What is Green Criticism?

What is Green Criticism?

The last time I was purposefully academic was probably when I sat my finals. Even then, we were well-educated in the philosophical contexts of the writers we studied, but not in the theoretical context in which we ourselves were operating. Since then, I’ve taught at half a dozen universities at least, but always as a practitioner. Academically cutting edge I am not. The question ‘what is green criticism?’ is not rhetorical.

Around the time I did my English degree, there were some books emerging that used ecology as way to approach literature: Jonathan Bate’s Romantic Ecology springs to mind; I probably should re-read it. The aim of these books seemed to be to understand how writers related to nature: how ‘green’ they were. But that’s about ecology, not employing it as a critical tool. I wrote an extended essay in my third year. It was about depictions of landscape in landscape and painting at the time of the first generation Romantics. I was interested in the sublime and the beautiful, not out of any kind of swoony romanticism but because they suggest two ways of modelling our desire for the external.
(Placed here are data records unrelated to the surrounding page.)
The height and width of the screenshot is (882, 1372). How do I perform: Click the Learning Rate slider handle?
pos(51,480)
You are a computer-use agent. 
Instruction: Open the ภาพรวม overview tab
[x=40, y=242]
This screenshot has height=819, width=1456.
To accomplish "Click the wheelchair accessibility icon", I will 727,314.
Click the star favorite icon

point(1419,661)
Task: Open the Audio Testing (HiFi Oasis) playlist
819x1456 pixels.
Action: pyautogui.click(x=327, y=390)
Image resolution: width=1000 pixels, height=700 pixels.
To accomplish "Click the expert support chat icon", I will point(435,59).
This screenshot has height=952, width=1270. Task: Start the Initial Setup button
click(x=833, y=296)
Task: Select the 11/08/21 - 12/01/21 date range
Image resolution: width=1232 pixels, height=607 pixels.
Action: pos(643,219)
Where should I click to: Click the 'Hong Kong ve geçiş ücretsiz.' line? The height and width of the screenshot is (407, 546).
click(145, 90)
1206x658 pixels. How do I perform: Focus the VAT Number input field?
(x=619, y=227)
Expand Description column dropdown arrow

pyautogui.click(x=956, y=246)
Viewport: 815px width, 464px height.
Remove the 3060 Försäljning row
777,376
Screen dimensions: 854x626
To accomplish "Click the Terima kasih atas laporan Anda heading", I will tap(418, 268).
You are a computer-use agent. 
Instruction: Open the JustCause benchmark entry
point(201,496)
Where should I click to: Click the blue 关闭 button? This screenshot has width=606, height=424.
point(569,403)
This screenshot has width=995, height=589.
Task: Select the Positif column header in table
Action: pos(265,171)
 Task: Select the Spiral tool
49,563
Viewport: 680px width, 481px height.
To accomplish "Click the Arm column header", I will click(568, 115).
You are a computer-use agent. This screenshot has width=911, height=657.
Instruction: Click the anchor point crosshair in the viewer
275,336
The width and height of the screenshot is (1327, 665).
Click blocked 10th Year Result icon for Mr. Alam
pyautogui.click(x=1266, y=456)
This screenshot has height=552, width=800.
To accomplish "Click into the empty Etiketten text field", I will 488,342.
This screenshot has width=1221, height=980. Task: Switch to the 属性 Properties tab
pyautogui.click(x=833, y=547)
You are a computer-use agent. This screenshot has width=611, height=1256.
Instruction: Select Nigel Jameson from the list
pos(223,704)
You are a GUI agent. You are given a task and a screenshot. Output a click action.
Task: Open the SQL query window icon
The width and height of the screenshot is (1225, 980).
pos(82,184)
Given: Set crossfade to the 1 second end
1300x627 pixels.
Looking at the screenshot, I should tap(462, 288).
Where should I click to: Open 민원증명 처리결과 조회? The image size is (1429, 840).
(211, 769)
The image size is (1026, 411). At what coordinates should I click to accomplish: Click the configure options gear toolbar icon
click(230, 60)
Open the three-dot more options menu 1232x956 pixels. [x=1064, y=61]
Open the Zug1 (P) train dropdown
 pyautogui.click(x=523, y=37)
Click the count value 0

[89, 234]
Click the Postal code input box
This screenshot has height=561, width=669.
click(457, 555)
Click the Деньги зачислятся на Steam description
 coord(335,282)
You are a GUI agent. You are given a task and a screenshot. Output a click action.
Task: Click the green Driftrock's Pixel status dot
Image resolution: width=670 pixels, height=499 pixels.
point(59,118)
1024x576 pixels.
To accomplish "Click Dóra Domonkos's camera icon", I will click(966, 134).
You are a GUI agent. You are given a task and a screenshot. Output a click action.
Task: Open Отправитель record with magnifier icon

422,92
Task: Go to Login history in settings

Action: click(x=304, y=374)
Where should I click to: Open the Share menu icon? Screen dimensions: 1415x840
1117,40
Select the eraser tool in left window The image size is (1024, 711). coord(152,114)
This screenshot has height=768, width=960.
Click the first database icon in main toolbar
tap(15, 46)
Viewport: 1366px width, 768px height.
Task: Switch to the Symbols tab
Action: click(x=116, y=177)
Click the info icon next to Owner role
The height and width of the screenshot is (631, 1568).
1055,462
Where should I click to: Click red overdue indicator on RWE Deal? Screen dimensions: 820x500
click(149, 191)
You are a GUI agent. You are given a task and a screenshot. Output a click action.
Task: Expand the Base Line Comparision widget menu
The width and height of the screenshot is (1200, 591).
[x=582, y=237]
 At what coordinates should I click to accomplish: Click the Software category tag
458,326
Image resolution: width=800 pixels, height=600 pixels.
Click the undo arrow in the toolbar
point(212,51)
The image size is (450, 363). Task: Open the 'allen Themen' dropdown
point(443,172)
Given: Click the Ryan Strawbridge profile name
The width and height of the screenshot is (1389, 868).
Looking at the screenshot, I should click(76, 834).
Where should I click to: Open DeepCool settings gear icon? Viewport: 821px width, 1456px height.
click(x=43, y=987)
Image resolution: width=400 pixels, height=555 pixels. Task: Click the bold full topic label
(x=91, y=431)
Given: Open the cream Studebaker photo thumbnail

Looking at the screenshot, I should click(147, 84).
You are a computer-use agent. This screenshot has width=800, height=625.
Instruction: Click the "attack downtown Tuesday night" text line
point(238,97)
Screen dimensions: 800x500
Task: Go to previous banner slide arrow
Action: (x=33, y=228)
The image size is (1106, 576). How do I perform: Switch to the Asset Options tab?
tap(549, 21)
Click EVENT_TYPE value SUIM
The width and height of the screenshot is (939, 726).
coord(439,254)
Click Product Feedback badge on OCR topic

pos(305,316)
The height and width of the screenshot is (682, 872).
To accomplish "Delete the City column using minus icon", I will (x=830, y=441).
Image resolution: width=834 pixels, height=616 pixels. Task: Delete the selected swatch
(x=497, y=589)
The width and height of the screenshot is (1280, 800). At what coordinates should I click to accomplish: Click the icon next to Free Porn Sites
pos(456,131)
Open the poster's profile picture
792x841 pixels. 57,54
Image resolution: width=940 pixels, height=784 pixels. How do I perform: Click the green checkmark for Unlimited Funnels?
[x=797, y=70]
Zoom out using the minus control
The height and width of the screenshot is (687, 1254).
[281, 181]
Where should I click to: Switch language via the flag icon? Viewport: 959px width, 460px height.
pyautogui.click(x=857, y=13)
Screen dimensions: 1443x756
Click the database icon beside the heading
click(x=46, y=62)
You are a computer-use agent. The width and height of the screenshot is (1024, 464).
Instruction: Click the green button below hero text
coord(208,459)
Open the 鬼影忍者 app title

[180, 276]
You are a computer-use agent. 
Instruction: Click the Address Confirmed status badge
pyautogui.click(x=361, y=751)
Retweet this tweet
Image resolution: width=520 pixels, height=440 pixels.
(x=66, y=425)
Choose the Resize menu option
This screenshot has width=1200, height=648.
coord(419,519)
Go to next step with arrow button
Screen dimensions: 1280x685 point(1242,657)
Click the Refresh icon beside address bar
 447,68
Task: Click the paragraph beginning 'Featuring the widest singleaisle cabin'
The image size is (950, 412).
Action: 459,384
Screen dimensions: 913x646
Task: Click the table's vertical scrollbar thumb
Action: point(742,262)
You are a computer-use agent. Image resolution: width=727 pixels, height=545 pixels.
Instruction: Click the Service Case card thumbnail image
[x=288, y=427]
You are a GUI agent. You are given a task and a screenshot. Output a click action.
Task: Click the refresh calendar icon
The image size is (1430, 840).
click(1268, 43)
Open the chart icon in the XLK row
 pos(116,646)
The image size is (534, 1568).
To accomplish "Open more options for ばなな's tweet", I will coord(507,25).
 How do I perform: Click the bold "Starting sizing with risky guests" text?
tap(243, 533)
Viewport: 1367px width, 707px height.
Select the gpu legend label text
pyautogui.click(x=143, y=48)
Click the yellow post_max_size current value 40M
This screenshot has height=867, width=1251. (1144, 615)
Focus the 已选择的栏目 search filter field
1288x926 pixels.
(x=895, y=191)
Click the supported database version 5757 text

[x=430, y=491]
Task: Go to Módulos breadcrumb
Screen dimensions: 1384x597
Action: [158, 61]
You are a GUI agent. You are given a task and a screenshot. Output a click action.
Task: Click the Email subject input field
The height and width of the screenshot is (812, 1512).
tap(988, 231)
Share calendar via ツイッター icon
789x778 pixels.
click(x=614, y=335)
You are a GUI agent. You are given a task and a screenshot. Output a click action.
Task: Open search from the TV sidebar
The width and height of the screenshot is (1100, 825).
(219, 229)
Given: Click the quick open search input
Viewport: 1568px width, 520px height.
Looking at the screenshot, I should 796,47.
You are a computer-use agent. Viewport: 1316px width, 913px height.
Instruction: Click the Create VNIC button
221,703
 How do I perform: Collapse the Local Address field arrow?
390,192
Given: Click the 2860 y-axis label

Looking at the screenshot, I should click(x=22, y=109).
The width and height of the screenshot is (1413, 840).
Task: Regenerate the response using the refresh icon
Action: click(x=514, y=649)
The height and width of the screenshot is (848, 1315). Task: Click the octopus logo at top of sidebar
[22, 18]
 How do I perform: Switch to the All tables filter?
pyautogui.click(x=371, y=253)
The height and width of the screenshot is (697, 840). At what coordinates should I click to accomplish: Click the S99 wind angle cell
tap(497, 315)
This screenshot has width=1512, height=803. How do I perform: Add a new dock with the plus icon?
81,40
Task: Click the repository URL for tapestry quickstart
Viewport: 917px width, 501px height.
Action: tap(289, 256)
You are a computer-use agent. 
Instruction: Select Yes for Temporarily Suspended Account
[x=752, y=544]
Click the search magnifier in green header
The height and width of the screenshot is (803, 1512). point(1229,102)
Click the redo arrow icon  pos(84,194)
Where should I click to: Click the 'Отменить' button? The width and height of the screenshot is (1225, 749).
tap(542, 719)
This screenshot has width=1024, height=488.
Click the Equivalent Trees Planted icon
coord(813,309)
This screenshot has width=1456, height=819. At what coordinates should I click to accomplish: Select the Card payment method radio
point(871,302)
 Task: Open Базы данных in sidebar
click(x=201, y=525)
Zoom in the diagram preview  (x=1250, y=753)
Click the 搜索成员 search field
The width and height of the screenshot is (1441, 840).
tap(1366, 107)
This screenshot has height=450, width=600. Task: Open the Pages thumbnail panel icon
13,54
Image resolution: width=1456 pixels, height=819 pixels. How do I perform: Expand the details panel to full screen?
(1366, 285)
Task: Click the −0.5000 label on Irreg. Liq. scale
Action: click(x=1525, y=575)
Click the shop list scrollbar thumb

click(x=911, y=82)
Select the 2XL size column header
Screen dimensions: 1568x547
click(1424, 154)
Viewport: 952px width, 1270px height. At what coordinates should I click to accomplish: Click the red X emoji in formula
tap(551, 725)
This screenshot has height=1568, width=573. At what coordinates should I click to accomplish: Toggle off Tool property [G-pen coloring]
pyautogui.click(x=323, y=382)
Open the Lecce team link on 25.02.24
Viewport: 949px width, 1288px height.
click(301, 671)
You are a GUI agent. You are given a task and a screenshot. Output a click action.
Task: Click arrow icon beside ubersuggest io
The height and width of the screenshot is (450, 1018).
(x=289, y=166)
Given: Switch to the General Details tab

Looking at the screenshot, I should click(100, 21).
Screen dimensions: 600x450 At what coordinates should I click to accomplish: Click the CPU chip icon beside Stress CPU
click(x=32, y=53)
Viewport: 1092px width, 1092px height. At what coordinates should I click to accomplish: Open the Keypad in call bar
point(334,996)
I don’t really want to get into this in any detail here, as I still haven’t got to the real point I want to make in this post. Suffice to say, I’d noticed how some writers saw nature as a force that transformed the tiny figures traversing its landscapes while some saw it as something that framed or provided a kind of extension to, or illustration of, heroic anthropocentrism. I was somewhat out on a limb, frankly. It probably wasn’t my best work.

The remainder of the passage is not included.